There are working examples of multi factor authentication in spring on the web, here and here, for example. The latter I think you must have discovered as you appear to be using some of the code from there.

Making your CustomAuthenticationProvider work might take hours. Debugging might take even longer, as you have a mixture of methods in your example - it is not minimal. In particular, the TwoFactorAuthenticationFilter class is supposed to be used to intercept input on a request from the login page and concatenate the username and pin. In the example from the blog, this is set up in XML - you could add the security namespace to your business-config.xml and add those beans there for instance.

However, the SecurityConfig class and CustomAuthenticationProvider is a different method again.

Next, your project code references a j_security_check url, but that URL is not handled by anything. I am not sure of the intent behind that, or where it comes from. Finally, the MVC config for URL routing adds another element to the mix - one which I'm not familiar with.

I've played with your example for a while. There are too many mixed methods and too much complexity for me to fix quickly - maybe others can.

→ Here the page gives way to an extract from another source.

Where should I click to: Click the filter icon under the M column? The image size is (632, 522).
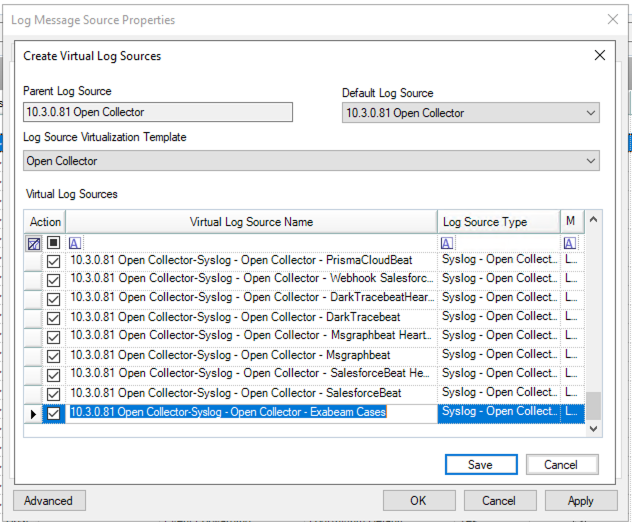click(x=569, y=243)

I strongly suggest that you start from the example in the blog exactly, then add the mvc config you want to over the top of that.

N.B. Setup for others trying to get the example to work

There were a couple of wrinkles in setting the project - it had an un-needed and unsatisfied dependency on javax.mail, you need to publish the maven dependencies to the server (in project->properties->deployment assembly) and you need to download and install adapters for the tomcat server if you don't already have it.

You also need to create the tables and columns in your database.